City in Oti Region, Ghana

Dambai is a city and the capital of the Oti Region of Ghana.

== Geography ==
=== Location ===
Dambai is the capital of the Oti Region. It is located on the eastern side of the Oti River, a tributary of the Volta Lake. It was declared the capital of the region which was carved out of the existing Volta Region. It was given the Legislative Instruments as capital by President Nana Akuffo Addo on 15 February 2019 after it was chosen to be the capital. It is located in the heart of the Savannah Accelerated Development Authority (SADA) area.

== Flora and fauna ==
The outskirts of Dambai contain wild animals such as lions and elephants, duikers, cobs, several marine and land snakes such as vipers, and pythons, and buffalo. Fish in the lake include tilapia, cat fish, Nile perch, electric fish, puff fish. There are several types of oysters and clams as well as several types of crocodiles including the Nile crocodile.

== Economy ==
The occupation of the inhabitants is farming and fishing on the River Oti with few inhabitants being employed by offices of the district assembly and teaching Education.

The town has a teachers' training school, Dambai College of Education, and several second cycle schools. In 2013, another teacher training school and a nursing school, Aim Professional Training College and Mon Reve Institute, were established.

The town has a number of senior high schools as well. They include Oti Senior High, Yabram Community Day Senior High and many others.

== Culture ==
Source:

Several tribes can be found in Dambai. The Nchumuru people are divided into 7 main clans: Kachenki, Susuro, Munkuri, Agyimbra, Abraman, Boyayi, and Wankanyaw. Other tribes are the Nawuri who can be identified into Njare, Kitare, Balai and Kabonwule clans and are mainly farmers and traders. The Kaachi, Addele, Akans, Ada, and Battor form other tribal groups in Dambai. The latter two groups monopolize the fishing industry on the Oti River. A litany of minor groups includes, the Kotokoli, Konkomba and the Basari who are farmers as well. Several Fulani pastoralist families are scatered in the Dambai-Njare wilderness.

The indigenous people observe the Kipor Day every 6 days. It is equivalent to the Jewish Sabbath: on this day no one is expected to go to farm or engage in activities deemed to be farming, and this is strictly enforced. Young people are placed on guard to arrest those who break this rule, who are made to pay fines of sheep or goat and liquor that are sacrificed to the ancestors.

There is also the Fofie day, which falls on Friday. There are a lot of sacrifices to ancestors.
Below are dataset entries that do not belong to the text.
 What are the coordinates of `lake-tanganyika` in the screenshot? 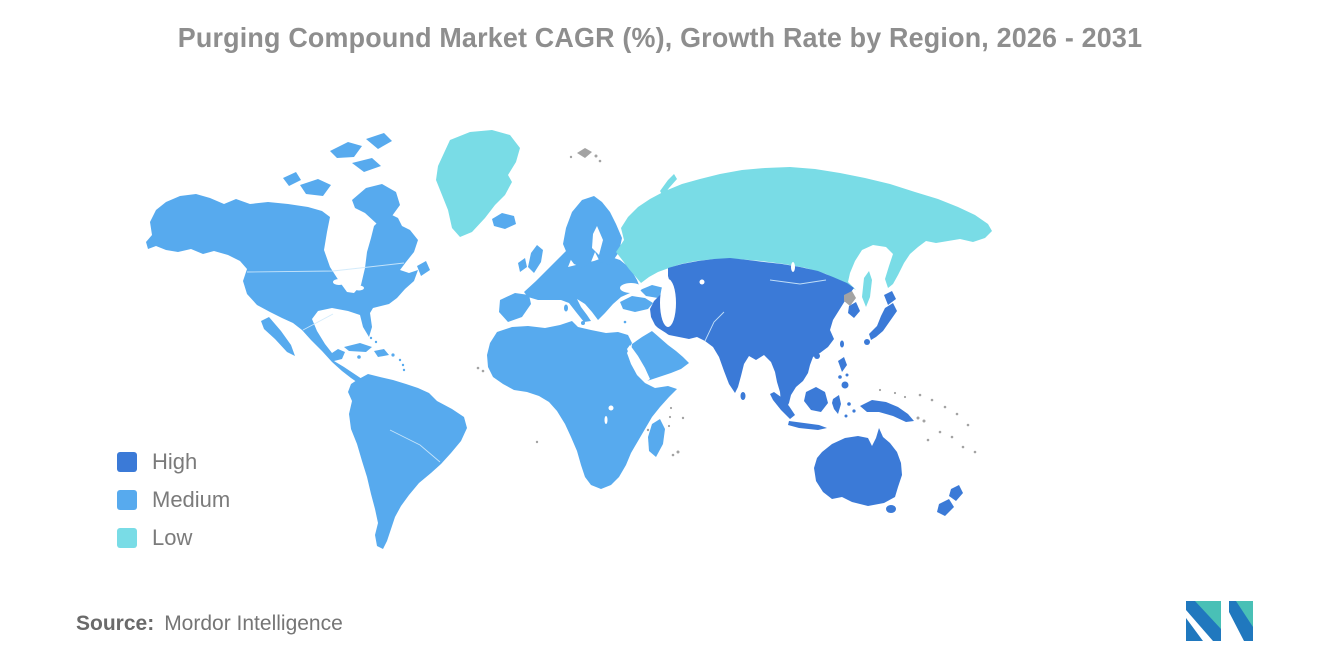 It's located at (606, 420).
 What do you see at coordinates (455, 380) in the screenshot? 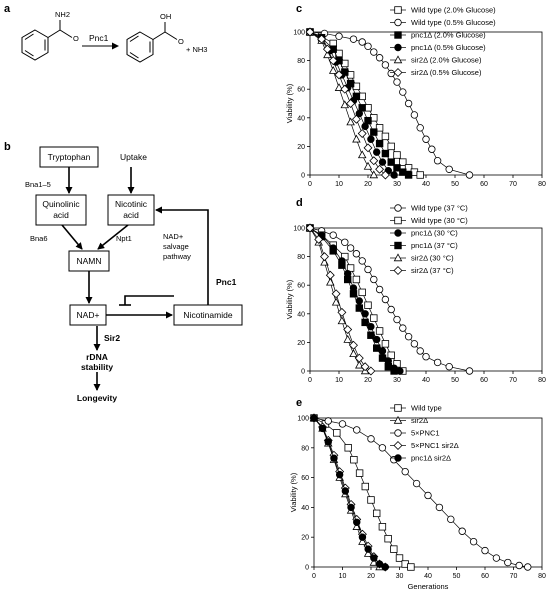
I see `x-tick-label: 50` at bounding box center [455, 380].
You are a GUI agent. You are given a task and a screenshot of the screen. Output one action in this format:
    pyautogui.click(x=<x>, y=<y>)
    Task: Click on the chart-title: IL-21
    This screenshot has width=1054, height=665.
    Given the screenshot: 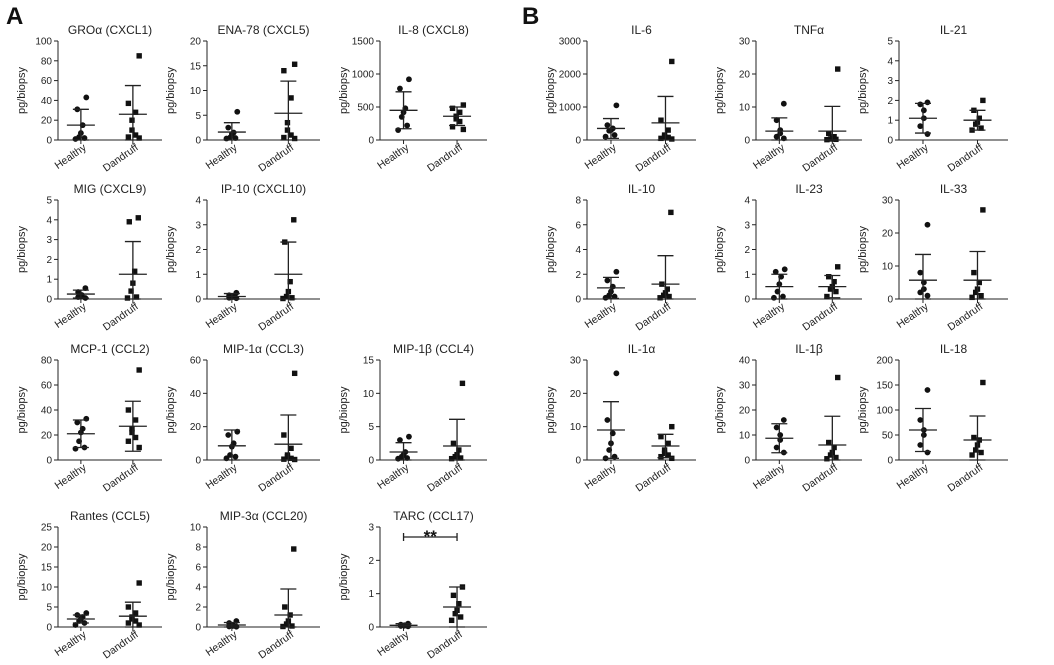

The Dambai Nchumurus have one of the most elaborate dance forms. These are normally for funerals. Sukudai is a funeral dance for elders, particularly clan heads and famous hunters. There is also Mbofou for hunters when they kill big game. Nchuso, meaning water dance, is for the ordinary Nchumuru man or woman when they die. Atokoiatokoi is a dance for elderly women or headwomen of a clan.